After fulfilling my civic duty at the Barangay elections (I voted for whoever gave me a sample ballot), I went to the office to take care of some urgent emails and to get my phone and blackberry charged. David picked me up at around 2pm for a late lunch and we headed to the nearest mall. We checked out our favorite stores for shoes and jeans first, then proceeded to the top floor where our favorite restaurant was. However, on the way to Claw Daddy, we saw a sign that Pho Hoa would soon have a branch there. Suddenly craving for Vietnamese food, we decided to walk over to the next mall and eat at Pho Hoa instead.

While waiting for our food, we took the chance to update each other on what has been happening at work, at home, with friends, and make tentative plans for the following weekend. The food was satisfying and with nothing else planned for the day, we decided to walk around the mall after lunch. He treated me to an ice cream cone which we ate while checking out bikes and possible gifts for bosses. We checked out speakers again and I have to say that the man couldn't keep his hands off me. While ostensibly checking out flat screen TVs, his fingers would secretly brush against my breasts or waist. Since I lost a few pounds/inches, I was wearing an outfit that is sexier than usual and I assumed that he was just laying claim, making sure other guys would know that I was with him. He already told me beforehand that he was having a headache with the slimmer me because it seemed to him that guys are crawling out of the woodworks again. So to avoid any further complaints, I made sure that I was just right behind him wherever we went.

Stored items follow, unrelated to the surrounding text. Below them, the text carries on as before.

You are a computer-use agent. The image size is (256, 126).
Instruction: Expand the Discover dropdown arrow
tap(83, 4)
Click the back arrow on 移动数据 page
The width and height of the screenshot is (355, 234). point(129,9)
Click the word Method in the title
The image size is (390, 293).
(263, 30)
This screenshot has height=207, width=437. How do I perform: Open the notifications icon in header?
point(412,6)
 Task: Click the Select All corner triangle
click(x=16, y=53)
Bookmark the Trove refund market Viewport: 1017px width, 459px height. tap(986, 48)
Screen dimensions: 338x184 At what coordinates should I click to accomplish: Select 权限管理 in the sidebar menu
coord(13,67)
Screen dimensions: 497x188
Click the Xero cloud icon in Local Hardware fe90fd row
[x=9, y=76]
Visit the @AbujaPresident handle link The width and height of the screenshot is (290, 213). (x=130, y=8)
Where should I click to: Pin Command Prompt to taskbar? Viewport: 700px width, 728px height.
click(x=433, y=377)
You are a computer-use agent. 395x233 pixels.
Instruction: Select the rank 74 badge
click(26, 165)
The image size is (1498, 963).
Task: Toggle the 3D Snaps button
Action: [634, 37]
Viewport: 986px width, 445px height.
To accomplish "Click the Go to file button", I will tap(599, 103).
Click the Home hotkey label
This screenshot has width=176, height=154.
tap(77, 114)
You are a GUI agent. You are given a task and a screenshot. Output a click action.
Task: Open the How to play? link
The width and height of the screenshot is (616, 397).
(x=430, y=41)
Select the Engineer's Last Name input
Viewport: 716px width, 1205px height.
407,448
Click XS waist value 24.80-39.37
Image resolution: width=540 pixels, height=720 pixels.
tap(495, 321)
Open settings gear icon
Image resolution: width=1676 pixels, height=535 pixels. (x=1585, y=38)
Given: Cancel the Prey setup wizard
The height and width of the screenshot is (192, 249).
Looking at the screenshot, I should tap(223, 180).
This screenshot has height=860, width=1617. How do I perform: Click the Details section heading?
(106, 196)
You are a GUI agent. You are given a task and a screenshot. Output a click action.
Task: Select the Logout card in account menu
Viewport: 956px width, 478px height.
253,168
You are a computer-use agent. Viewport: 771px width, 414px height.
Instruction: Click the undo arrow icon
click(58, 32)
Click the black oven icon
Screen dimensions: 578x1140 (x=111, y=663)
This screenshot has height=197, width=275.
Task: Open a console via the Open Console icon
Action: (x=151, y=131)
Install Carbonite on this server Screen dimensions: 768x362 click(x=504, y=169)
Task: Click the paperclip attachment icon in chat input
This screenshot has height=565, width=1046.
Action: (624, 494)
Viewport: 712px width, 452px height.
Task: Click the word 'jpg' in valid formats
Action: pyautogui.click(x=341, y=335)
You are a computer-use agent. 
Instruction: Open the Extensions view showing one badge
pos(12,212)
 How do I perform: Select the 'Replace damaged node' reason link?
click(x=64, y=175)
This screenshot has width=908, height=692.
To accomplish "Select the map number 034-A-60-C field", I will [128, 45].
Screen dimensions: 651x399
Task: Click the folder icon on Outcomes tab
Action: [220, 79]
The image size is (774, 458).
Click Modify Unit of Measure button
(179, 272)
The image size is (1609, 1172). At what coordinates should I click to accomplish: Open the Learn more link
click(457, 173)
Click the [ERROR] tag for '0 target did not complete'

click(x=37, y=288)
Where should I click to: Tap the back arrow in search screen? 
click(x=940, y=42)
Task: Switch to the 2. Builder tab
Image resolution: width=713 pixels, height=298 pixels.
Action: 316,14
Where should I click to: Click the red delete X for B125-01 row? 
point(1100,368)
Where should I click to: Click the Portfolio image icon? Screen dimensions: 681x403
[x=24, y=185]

There was a funny incident at the furniture shop when I asked him how we could buy a bed that is certain not to creak during sex. I asked how it could be possible to test whether a bed creaks but still be wholesome about the testing procedure. The answer came in the form of a very accommodating saleslady who invited us to bounce and test a certain mattress that promises to be "silent in use". We both burst out laughing, and finally he dragged me out of the shop, saying he needed to have me in bed soon. "Can you walk faster, honey?" He asked me as he hailed a cab. I just shook my head with a smile but picked up my pace, getting quite horny as well.

We barely made it to my pad and started the foreplay during our shower. It was supposed to be just a quickie since I promised my family I'd be home for dinner, so after one incredible bout, we both showered and dressed up. He had his shoes already laced when I couldn't keep myself from jumping him, so there I was, straddling him on a kitchen chair, eating my man alive. Our clothes disappeared again and soon we were heavily into bout number two. It took enormous willpower not to initiate bouts three, four and five. But as I said, I had to get home. And home I went, with an enormous smile on my face.

It reminded me of the time when David asked if he could sleep over at my place. "Just sleep, honey, I don't think I'm up for anything else," he said. I figured the guy just needed a bit of pampering given his grueling and endless overtime work so I complied and made sure I was all soft and smelling good for him to cuddle. All I got was complaints for all my efforts. "Honey, your strap is pricking me," he complained. I lowered my strap down so he could still nuzzle my neck without getting pricked. "Honey, your lace is pricking me," he complained, taking his hand away from my crotch -- although he needn't have been pricked if his hand stayed properly where it should. Getting pissed (hey, I was sleepy too), I just stripped down and prepared to sleep in the buff. He was surprised when his wandering hand encountered no obstacle and asked why I was naked. "Because you keep getting pricked," I answered. He rolled over and pinned me to the bed, "Now you're the one who's gonna get pricked."

And I was. =)

Sunday, October 28, 2007

Trick or treat with the devils

We celebrated Halloween early at the office. Most brought their kids along to participate in the trick or treat event where each department had a specific fairytale as a theme for their decor. My friend Julie brought along her daughter and left the kid to me for the better part of the morning since she was processing her car plan. We got along well enough - having two nieces and two nephews to take care of would teach anyone how to get along with kids. Her mommy came back in time for lunch and my other friend Harry and I took the chance to roam around and check the decor. Ours was based on Quasimodo's tale and we both agreed that it was a sure winner (after all, our department was the defending champion), although we thought that Aladdin's cave and the Gingerbread House were worthy contenders.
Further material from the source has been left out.